Alone in the house now, Ernest walked back upstairs and peeked into Miss Amber’s room, which had long been vacant. It was now empty, the window cracked. He went to Madam Flora’s master suite, which was also bare except for tea stains on the wall. He sighed and finally, reluctantly, went to say goodbye to the room that had been Maisie’s, then Fahn’s. In the hallway, he paused where some of the ladies had been piling up the things they were leaving behind. There was a small mound of discarded clothing, broken hatboxes, and empty tins of makeup. Ernest took his raffle ticket from the AYP out of his shirt pocket and left it behind on the pile.

Then he went back downstairs, retrieved his suitcase, and stepped out into the mist. He looked up at the four-story edifice that had been his only real home. As the gaslights flickered to life, he found a dry spot beneath the awning and sat alone atop his valise. He listened to the patter of the rain as it showered the streets, turning the dusty pavement black and luminescent. He surveyed the boarded-up buildings, the darkened neon signs as he patiently waited for Fahn, who showed up twenty minutes later. She was soaking wet but beaming.

“I got a job!” she shouted. “Two actually. I got hired as a waitress,” she gushed. “But when the owner found out I spoke English, she also referred me to the Japanese Language School—that’s what took me so long. After a tour and a short test, they hired me on the spot. It’ll probably take me a year to make what the upstairs girls were earning in a month, but it’s a fresh start, and you have your savings. They even suggested using me to reach out to some of the displaced girls in the neighborhood.”

Ernest cocked his head.

“Well…” Fahn said. “I had to lie about where I’d worked. But Mrs. Blackwell said she’d cover for me. She gave me a marvelous reference. And since I told them we had a motorcar, they said they’d pay us to use it to retrieve some of the girls.”
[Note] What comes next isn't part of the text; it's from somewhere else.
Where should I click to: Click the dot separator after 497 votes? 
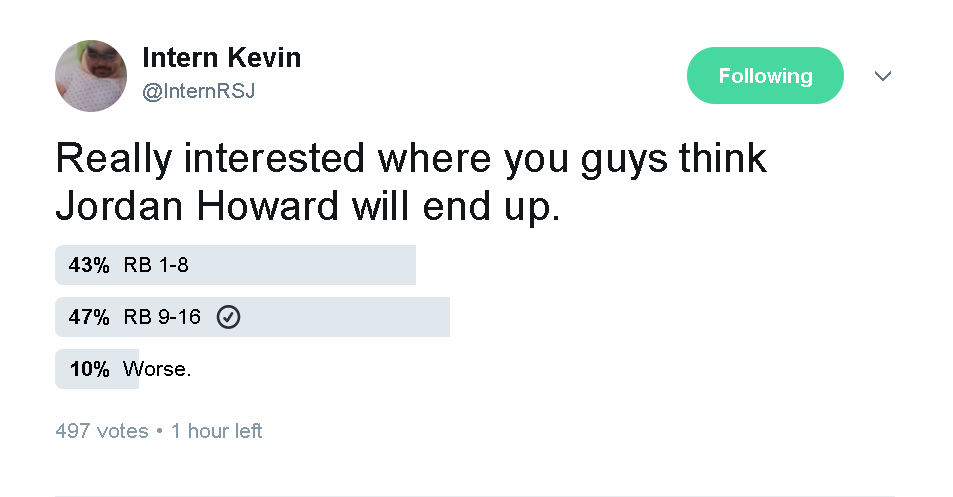pos(159,431)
“We?” Ernest asked. “You told them about me? About us?”

“I had to,” Fahn said. “A single woman arouses a certain suspicion around here—I couldn’t risk that, not right now. I doubt they would have hired me. And it’ll be tough for us to rent an apartment together unless we play along, even here in the colored neighborhoods. So I told a fib. There was no other way, not out there in the real world. I hope you don’t mind me pretending to be Mrs. Ernest Young, at least for a while?”